**本文抜粋**
________

今のうちから、出産後に育児を手伝ってもらえよう家族にお願いしておきましょう。家族の協力が得られない場合は地域のファミリーサポートなどにあらかじめ連絡をしておくことが大事です。赤ちゃんのお世話や家事など、ママが全部をしなければならない、ということはないですよ。手伝ってもらえることは手伝ってもらって、ママも十分休める時間をとってくださいね。

5.医療チームとの連携

うつ病のママが妊娠すると、産婦人科と精神科の連携が重要になってきます。産婦人科の先生には、精神科にかかっていること、内服の内容についてなどをお話ししてください。

産婦人科は、おなかの赤ちゃんの健康とママの妊娠出産のプロセスが安心安全にできるようフォローをし、精神科はママの精神状態が穏やかに落ち着いて過ごせるようフォローします。どれか一つ欠けても妊娠出産がスムーズにいかなくなる可能性があります。

________

**課題 A**
妊娠中のうつ病についての本文をもとに、次の問いに答えてください。
(i) 家族の協力が得られない場合、あらかじめ連絡しておくとよいとされている先はどこですか。
(ii) 産婦人科の先生に話すよう勧められている内容は何ですか。
(iii) 精神科がフォローするとされているのは何ですか。
**課題 B**
本文のうち、「今のうちから、出産後に育児を」から「かなくなる可能性があります。」までを、両端の語句も含めて一字一句そのまま引用してください。
**課題 C**
本文によると、うつ病のママが妊娠した場合に産婦人科と精神科の連携が重要になるのはなぜですか。1～3文で説明してください。
以下のレコードは本文とは別の出典から取られたものです。

元データ

________

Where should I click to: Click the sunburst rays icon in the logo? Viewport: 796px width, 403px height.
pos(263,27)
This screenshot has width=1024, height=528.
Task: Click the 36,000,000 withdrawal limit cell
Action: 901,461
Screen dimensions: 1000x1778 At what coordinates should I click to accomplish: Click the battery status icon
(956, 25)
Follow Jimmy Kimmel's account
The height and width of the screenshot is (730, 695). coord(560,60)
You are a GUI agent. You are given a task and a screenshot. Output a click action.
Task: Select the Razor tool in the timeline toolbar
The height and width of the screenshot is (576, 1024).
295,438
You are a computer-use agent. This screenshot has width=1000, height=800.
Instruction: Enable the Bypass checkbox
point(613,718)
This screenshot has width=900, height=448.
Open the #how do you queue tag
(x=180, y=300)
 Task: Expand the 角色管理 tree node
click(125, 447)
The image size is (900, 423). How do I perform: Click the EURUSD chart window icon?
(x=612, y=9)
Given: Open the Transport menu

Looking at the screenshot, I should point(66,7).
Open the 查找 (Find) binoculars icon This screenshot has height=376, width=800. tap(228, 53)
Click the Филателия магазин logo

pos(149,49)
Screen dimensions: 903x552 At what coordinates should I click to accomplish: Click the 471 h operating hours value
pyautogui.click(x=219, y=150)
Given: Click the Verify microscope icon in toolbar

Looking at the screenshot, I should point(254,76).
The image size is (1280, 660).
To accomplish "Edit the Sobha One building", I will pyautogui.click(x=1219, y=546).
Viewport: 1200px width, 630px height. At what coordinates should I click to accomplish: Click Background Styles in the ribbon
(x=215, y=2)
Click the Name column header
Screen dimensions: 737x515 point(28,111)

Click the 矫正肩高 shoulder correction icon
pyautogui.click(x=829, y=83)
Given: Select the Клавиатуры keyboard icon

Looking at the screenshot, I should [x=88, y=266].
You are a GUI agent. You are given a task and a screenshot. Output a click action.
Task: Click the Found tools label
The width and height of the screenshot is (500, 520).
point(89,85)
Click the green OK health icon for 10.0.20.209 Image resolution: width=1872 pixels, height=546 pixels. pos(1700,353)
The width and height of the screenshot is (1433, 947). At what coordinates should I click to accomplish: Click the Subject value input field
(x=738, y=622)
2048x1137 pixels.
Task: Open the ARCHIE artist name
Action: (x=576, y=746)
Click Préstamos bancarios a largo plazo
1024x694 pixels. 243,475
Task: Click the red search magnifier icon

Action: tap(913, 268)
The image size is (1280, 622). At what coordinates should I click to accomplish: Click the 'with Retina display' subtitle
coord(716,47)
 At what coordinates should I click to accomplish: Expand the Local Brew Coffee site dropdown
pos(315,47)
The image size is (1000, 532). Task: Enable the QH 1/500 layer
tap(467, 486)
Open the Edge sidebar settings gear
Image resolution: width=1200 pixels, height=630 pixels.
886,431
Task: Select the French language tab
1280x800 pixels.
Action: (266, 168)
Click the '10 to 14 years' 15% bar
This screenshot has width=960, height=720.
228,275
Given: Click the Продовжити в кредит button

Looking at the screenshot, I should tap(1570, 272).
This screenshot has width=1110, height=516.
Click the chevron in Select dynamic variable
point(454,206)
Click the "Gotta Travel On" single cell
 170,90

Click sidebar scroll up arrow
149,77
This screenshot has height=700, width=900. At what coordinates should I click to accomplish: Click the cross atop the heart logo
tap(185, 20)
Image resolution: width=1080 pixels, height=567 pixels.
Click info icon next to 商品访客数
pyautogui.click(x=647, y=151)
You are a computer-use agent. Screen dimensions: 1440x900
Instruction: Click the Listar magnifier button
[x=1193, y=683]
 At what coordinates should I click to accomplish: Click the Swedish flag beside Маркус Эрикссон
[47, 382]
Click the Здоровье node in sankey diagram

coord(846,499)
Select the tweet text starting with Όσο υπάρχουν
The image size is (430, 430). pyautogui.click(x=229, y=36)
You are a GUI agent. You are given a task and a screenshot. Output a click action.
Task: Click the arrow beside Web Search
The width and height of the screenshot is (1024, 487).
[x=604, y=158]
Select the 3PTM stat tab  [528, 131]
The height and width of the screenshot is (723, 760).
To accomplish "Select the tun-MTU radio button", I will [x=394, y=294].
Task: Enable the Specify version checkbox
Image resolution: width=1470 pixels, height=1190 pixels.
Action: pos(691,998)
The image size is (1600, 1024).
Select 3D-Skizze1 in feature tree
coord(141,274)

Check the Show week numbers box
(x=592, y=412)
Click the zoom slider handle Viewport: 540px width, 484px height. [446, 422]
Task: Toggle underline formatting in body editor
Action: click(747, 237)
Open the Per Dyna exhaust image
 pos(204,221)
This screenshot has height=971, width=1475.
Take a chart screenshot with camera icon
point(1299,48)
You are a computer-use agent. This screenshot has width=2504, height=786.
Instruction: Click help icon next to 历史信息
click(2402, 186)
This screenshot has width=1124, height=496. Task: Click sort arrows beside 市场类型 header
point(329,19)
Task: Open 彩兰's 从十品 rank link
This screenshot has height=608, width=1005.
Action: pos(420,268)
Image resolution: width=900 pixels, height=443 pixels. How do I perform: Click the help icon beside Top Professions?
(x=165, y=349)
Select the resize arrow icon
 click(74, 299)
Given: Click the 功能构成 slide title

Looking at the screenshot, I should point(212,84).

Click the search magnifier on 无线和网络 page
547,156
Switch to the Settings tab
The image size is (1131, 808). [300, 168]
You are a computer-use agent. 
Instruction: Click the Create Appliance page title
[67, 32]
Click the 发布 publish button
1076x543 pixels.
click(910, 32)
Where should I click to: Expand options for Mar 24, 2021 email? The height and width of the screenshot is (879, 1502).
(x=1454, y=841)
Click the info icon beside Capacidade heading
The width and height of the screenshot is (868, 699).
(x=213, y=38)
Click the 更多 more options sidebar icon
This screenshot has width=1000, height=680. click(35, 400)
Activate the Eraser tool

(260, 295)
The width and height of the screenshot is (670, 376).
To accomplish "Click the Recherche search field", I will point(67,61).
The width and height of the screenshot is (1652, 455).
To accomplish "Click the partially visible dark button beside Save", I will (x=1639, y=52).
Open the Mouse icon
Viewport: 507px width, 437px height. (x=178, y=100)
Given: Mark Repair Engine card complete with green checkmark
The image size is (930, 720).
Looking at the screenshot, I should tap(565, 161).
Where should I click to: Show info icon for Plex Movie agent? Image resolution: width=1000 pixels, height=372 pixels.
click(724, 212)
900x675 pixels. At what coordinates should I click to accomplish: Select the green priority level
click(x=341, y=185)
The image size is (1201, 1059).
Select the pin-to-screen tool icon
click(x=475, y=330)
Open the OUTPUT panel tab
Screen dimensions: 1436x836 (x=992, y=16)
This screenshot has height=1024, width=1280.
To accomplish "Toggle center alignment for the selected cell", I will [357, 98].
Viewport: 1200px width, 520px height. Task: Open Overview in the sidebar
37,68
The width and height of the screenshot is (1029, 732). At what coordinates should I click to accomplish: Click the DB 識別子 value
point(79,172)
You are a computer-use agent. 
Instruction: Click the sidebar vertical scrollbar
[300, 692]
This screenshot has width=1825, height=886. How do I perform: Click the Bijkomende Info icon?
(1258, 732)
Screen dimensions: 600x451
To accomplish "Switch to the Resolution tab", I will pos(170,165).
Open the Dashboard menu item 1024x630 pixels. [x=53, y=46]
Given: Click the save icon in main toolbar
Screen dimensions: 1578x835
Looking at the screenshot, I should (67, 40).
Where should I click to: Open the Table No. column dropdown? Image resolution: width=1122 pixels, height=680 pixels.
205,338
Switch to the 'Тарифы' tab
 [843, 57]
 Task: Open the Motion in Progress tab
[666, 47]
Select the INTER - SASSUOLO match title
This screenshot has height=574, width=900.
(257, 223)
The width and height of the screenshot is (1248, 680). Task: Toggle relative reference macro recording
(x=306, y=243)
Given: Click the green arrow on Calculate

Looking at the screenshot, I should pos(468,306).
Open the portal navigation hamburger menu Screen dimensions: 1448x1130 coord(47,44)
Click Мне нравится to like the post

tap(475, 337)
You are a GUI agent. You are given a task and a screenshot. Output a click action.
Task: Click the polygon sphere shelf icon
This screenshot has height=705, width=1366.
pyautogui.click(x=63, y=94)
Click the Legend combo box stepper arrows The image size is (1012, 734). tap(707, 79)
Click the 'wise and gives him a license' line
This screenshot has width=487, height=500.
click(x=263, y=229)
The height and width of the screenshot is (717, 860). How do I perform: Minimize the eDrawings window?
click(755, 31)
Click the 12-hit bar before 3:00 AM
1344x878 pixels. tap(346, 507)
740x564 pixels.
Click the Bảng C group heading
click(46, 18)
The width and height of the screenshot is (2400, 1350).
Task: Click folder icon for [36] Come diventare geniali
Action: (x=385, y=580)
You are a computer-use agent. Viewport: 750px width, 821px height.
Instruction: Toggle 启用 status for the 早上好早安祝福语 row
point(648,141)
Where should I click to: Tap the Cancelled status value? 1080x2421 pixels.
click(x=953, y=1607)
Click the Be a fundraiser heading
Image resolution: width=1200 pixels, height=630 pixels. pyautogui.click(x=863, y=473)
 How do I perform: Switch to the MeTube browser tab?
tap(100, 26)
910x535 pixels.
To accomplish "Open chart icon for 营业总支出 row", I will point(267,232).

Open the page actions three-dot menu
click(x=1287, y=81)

________

**解答 A**
(i) 地域のファミリーサポートなど
(ii) 精神科にかかっていることと、内服の内容など
(iii) ママの精神状態が穏やかに落ち着いて過ごせるようにすること

**解答 B**
今のうちから、出産後に育児を手伝ってもらえよう家族にお願いしておきましょう。家族の協力が得られない場合は地域のファミリーサポートなどにあらかじめ連絡をしておくことが大事です。赤ちゃんのお世話や家事など、ママが全部をしなければならない、ということはないですよ。手伝ってもらえることは手伝ってもらって、ママも十分休める時間をとってくださいね。

5.医療チームとの連携

うつ病のママが妊娠すると、産婦人科と精神科の連携が重要になってきます。産婦人科の先生には、精神科にかかっていること、内服の内容についてなどをお話ししてください。

産婦人科は、おなかの赤ちゃんの健康とママの妊娠出産のプロセスが安心安全にできるようフォローをし、精神科はママの精神状態が穏やかに落ち着いて過ごせるようフォローします。どれか一つ欠けても妊娠出産がスムーズにいかなくなる可能性があります。

**解答 C**
産婦人科は、おなかの赤ちゃんの健康と、妊娠出産のプロセスが安心安全に進むようにフォローします。精神科は、ママの精神状態が穏やかに落ち着くようにフォローします。どちらか一つが欠けても、妊娠出産がスムーズにいかなくなる可能性があるからです。